ASSIGNMENT ->
The data should be printed in full, character for character.

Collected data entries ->
+++++
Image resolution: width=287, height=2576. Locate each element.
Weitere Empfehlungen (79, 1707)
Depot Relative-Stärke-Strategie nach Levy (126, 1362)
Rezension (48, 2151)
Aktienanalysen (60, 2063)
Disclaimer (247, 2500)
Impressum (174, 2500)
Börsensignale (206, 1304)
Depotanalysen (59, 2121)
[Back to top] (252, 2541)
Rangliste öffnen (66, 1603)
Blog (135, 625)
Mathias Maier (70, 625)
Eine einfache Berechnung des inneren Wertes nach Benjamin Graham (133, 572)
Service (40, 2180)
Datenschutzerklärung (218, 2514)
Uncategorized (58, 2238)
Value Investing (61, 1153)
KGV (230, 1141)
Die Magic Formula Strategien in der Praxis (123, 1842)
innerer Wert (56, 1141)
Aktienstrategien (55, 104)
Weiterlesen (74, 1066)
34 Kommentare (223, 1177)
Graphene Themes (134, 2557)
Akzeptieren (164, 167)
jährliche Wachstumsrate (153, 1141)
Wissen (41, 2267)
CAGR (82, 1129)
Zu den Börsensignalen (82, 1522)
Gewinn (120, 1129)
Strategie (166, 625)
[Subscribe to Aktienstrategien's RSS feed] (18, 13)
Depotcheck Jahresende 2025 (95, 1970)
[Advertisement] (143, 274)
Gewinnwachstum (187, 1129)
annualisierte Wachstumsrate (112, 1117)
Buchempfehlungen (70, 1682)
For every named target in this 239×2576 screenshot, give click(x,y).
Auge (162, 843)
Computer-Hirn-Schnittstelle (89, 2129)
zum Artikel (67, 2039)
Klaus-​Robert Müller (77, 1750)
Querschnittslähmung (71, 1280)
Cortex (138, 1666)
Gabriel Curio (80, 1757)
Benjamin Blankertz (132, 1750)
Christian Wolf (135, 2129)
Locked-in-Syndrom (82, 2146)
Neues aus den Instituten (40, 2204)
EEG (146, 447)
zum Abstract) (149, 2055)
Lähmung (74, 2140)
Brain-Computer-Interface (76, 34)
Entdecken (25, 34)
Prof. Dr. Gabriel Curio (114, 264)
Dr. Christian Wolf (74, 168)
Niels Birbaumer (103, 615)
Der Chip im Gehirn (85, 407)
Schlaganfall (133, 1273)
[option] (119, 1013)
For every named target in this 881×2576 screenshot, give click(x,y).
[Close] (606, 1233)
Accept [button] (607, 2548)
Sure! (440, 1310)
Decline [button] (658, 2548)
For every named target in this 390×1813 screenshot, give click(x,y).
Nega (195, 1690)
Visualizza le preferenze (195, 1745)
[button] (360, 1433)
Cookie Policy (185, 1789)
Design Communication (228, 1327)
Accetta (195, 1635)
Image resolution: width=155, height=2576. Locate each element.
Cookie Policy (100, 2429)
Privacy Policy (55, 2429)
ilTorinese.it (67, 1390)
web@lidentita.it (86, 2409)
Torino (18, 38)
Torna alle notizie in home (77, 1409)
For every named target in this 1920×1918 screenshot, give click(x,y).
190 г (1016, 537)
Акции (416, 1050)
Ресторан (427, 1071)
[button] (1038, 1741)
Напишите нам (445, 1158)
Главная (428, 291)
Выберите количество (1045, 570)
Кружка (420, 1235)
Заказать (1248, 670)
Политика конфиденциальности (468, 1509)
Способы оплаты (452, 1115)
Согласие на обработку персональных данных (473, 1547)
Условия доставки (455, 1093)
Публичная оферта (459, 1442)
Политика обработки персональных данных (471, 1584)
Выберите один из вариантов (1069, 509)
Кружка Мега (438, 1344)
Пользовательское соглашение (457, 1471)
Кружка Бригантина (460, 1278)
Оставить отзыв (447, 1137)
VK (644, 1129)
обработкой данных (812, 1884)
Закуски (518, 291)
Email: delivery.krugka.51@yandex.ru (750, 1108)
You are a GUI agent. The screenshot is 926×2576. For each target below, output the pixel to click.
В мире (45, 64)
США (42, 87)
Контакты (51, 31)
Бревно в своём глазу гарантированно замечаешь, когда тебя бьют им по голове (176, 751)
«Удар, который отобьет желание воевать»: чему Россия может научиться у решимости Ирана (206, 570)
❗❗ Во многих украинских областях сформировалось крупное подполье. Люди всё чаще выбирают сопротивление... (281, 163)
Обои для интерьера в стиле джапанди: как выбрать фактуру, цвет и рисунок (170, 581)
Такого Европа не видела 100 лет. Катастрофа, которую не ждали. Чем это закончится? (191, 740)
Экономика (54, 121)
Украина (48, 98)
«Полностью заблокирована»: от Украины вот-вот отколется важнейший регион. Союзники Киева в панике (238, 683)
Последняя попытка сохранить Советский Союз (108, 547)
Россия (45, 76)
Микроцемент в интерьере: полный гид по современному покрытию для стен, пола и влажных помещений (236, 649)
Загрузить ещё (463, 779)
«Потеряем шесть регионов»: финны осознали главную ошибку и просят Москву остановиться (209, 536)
+++++
EXPECTED OUTPUT ->
Image resolution: width=287, height=2576. Locate each element.
Weitere Empfehlungen (79, 1707)
Depot Relative-Stärke-Strategie nach Levy (126, 1362)
Rezension (48, 2151)
Aktienanalysen (60, 2063)
Disclaimer (247, 2500)
Impressum (174, 2500)
Börsensignale (206, 1304)
Depotanalysen (59, 2121)
[Back to top] (252, 2541)
Rangliste öffnen (66, 1603)
Blog (135, 625)
Mathias Maier (70, 625)
Eine einfache Berechnung des inneren Wertes nach Benjamin Graham (133, 572)
Service (40, 2180)
Datenschutzerklärung (218, 2514)
Uncategorized (58, 2238)
Value Investing (61, 1153)
KGV (230, 1141)
Die Magic Formula Strategien in der Praxis (123, 1842)
innerer Wert (56, 1141)
Aktienstrategien (55, 104)
Weiterlesen (74, 1066)
34 Kommentare (223, 1177)
Graphene Themes (134, 2557)
Akzeptieren (164, 167)
jährliche Wachstumsrate (153, 1141)
Wissen (41, 2267)
CAGR (82, 1129)
Zu den Börsensignalen (82, 1522)
Gewinn (120, 1129)
Strategie (166, 625)
[Subscribe to Aktienstrategien's RSS feed] (18, 13)
Depotcheck Jahresende 2025 (95, 1970)
[Advertisement] (143, 274)
Gewinnwachstum (187, 1129)
annualisierte Wachstumsrate (112, 1117)
Buchempfehlungen (70, 1682)
For every named target in this 239×2576 screenshot, give click(x,y).
Auge (162, 843)
Computer-Hirn-Schnittstelle (89, 2129)
zum Artikel (67, 2039)
Klaus-​Robert Müller (77, 1750)
Querschnittslähmung (71, 1280)
Cortex (138, 1666)
Gabriel Curio (80, 1757)
Benjamin Blankertz (132, 1750)
Christian Wolf (135, 2129)
Locked-in-Syndrom (82, 2146)
Neues aus den Instituten (40, 2204)
EEG (146, 447)
zum Abstract) (149, 2055)
Lähmung (74, 2140)
Brain-Computer-Interface (76, 34)
Entdecken (25, 34)
Prof. Dr. Gabriel Curio (114, 264)
Dr. Christian Wolf (74, 168)
Niels Birbaumer (103, 615)
Der Chip im Gehirn (85, 407)
Schlaganfall (133, 1273)
[option] (119, 1013)
For every named target in this 881×2576 screenshot, give click(x,y).
[Close] (606, 1233)
Accept [button] (607, 2548)
Sure! (440, 1310)
Decline [button] (658, 2548)
For every named target in this 390×1813 screenshot, give click(x,y).
Nega (195, 1690)
Visualizza le preferenze (195, 1745)
[button] (360, 1433)
Cookie Policy (185, 1789)
Design Communication (228, 1327)
Accetta (195, 1635)
Image resolution: width=155, height=2576. Locate each element.
Cookie Policy (100, 2429)
Privacy Policy (55, 2429)
ilTorinese.it (67, 1390)
web@lidentita.it (86, 2409)
Torino (18, 38)
Torna alle notizie in home (77, 1409)
For every named target in this 1920×1918 screenshot, give click(x,y).
190 г (1016, 537)
Акции (416, 1050)
Ресторан (427, 1071)
[button] (1038, 1741)
Напишите нам (445, 1158)
Главная (428, 291)
Выберите количество (1045, 570)
Кружка (420, 1235)
Заказать (1248, 670)
Политика конфиденциальности (468, 1509)
Способы оплаты (452, 1115)
Согласие на обработку персональных данных (473, 1547)
Условия доставки (455, 1093)
Публичная оферта (459, 1442)
Политика обработки персональных данных (471, 1584)
Выберите один из вариантов (1069, 509)
Кружка Мега (438, 1344)
Пользовательское соглашение (457, 1471)
Кружка Бригантина (460, 1278)
Оставить отзыв (447, 1137)
VK (644, 1129)
обработкой данных (812, 1884)
Закуски (518, 291)
Email: delivery.krugka.51@yandex.ru (750, 1108)
You are a GUI agent. The screenshot is 926×2576. For each target below, output the pixel to click.
В мире (45, 64)
США (42, 87)
Контакты (51, 31)
Бревно в своём глазу гарантированно замечаешь, когда тебя бьют им по голове (176, 751)
«Удар, который отобьет желание воевать»: чему Россия может научиться у решимости Ирана (206, 570)
❗❗ Во многих украинских областях сформировалось крупное подполье. Люди всё чаще выбирают сопротивление... (281, 163)
Обои для интерьера в стиле джапанди: как выбрать фактуру, цвет и рисунок (170, 581)
Такого Европа не видела 100 лет. Катастрофа, которую не ждали. Чем это закончится? (191, 740)
Экономика (54, 121)
Украина (48, 98)
«Полностью заблокирована»: от Украины вот-вот отколется важнейший регион. Союзники Киева в панике (238, 683)
Последняя попытка сохранить Советский Союз (108, 547)
Россия (45, 76)
Микроцемент в интерьере: полный гид по современному покрытию для стен, пола и влажных помещений (236, 649)
Загрузить ещё (463, 779)
«Потеряем шесть регионов»: финны осознали главную ошибку и просят Москву остановиться (209, 536)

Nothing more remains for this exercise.